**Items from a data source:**
—————

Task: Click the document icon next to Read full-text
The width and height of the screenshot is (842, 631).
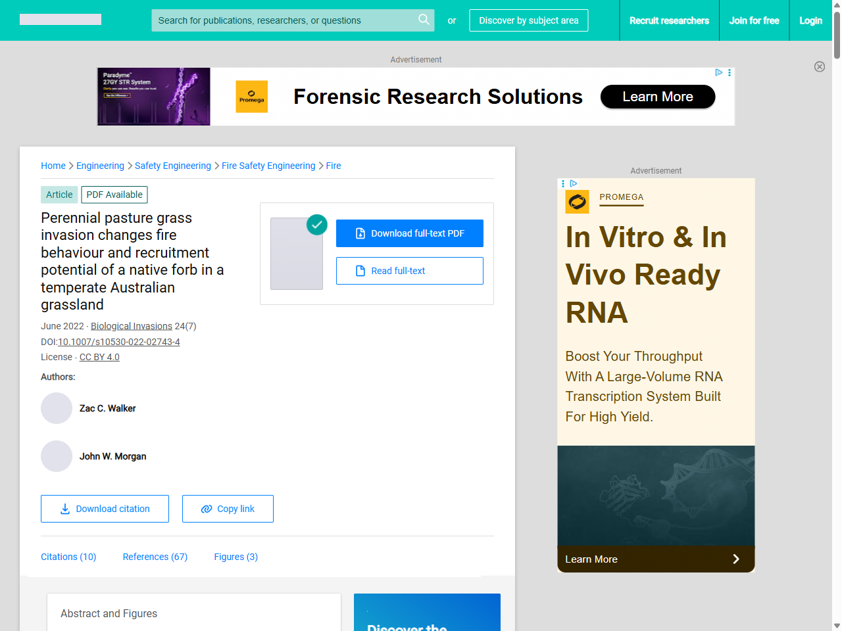Action: [x=360, y=270]
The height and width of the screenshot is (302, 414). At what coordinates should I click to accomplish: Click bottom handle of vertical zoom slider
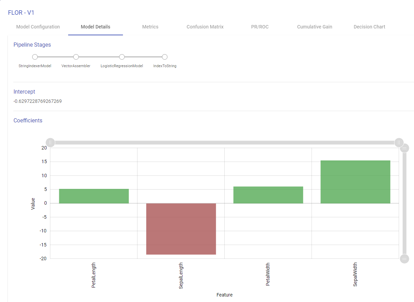(x=404, y=258)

—————

Leaving out every picture, transcribe exactly the lines from the line that contains "The height and" through the final line of the entries above.

**Answer to this exercise:**
The height and width of the screenshot is (302, 414). At what coordinates should I click to accomplish: Click bottom handle of vertical zoom slider
(x=404, y=258)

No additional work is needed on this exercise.